All these should be identically zero of course. Now is the time to notice that $M^{012}=0$, $-M^{013}=0$, $M^{023}=0$ together express the following equation:

\[-\frac{\partial{\bf\mathrm{B}}}{\partial t}+\nabla\times{\bf\mathrm{E}}=0,\]

while the fourth equation translates into this:

\[\nabla\cdot{\bf\mathrm{B}}=0.\]

So what have we got? Basically we discovered that the first two of Maxwell's equations are merely the defining equations of the charge density and current, whereas the second pair are identities that hold for all smooth vector fields $A^\mu$.

In sum, the theory of electromagnetism is really just the geometric theory of an arbitrary smooth vector field.

As an added bonus, we can discover something new. Neither the charge density or current, nor the electric or magnetic fields would change if we were to modify $A$ by adding to it the gradient of a scalar field: $A\rightarrow A+\nabla f$. That is because a scalar field is nothing but a 0-form; its gradient is a 1-form; and applying the derivative operator for the second time to form $F^{\mu\nu}$ the contribution of $f$ will be identically zero (${\rm d}(A + {\rm d}f)={\rm d}A+{\rm d}^2f={\rm d}A$), so the expression for the electromagnetic field tensor will not change.

Ah, and one more thing. The way the exterior derivative is defined, were you to compute it in curved space, all Christoffel-symbols would drop out automatically. In other words, the values you get are independent of the differential operator you use: in particular, you are allowed to use the ordinary differential operator. The physical significance of this is that in the case of the electromagnetic field, both the equations used to define $\vec{E}$ and $\vec{B}$ and the field equations will automatically be satisfied in curved spacetime, under the conditions of general relativity.

Indeed, I believe this, namely that their definition is not dependent on the geometry of the underlying manifold, is one of the major strengths of differential forms.

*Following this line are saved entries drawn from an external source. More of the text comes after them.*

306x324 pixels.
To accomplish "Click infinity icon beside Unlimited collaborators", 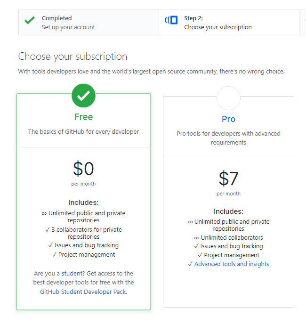I will click(x=197, y=238).
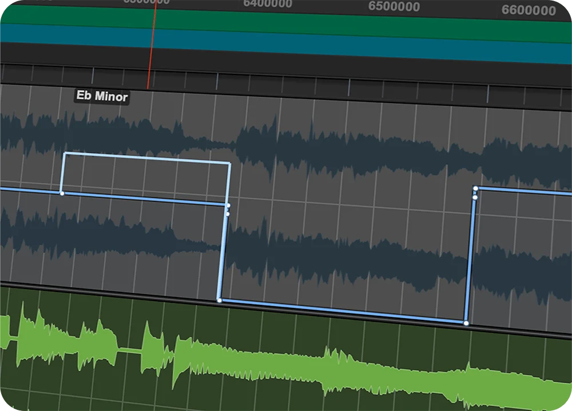Click the 6500000 ruler position label
Viewport: 572px width, 411px height.
click(x=394, y=6)
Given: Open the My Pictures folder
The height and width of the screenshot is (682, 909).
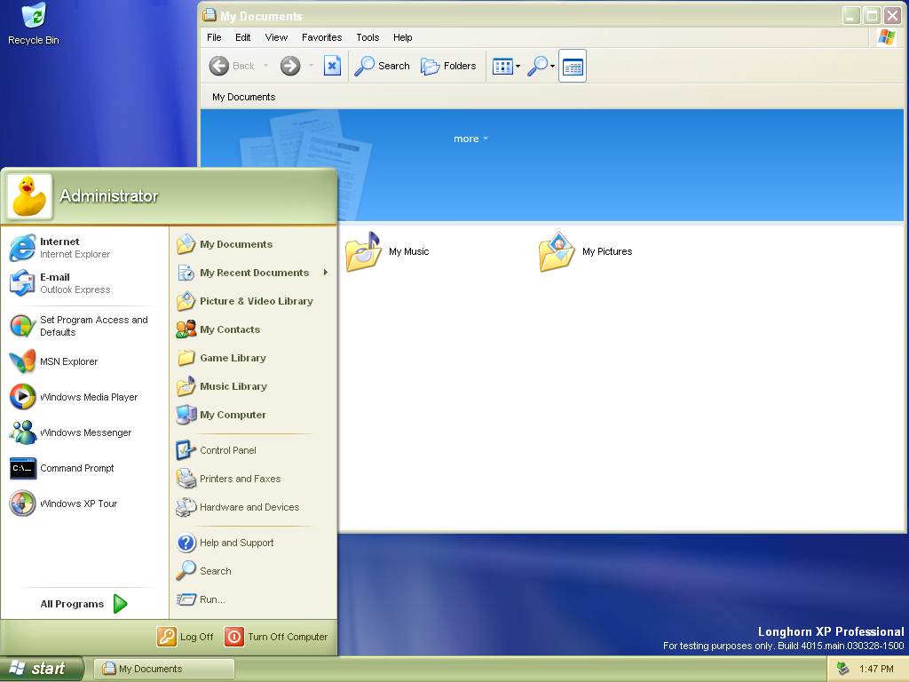Looking at the screenshot, I should coord(585,252).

One other observation that is evident from the above is worth mentioning. It concerns the somewhat arbitrary relabeling of the components of $F^{\mu\nu}$. Though I chose to call $\vec{E}$ and $\vec{B}$ vectors, it should be evident that they decidedly do NOT transform as 4-vectors under a change of coordinates. Indeed, it is possible at any point in space to choose a coordinate system in which either $\vec{E}$ or $\vec{B}$ (but usually not both) vanishes altogether. I have often seen $\vec{E}$ and $\vec{B}$ described as "real" physical quantities, as opposed to $A$, which is not "real" because it is undetermined to the extent that you can add $\nabla f$ to it. But what we see here suggests to me that $\vec{E}$ and $\vec{B}$ are far less "real" than $A$! (Arguably, though, the electromagnetic field tensor $F$ is real in the sense that it is a "proper" tensorial quantity.)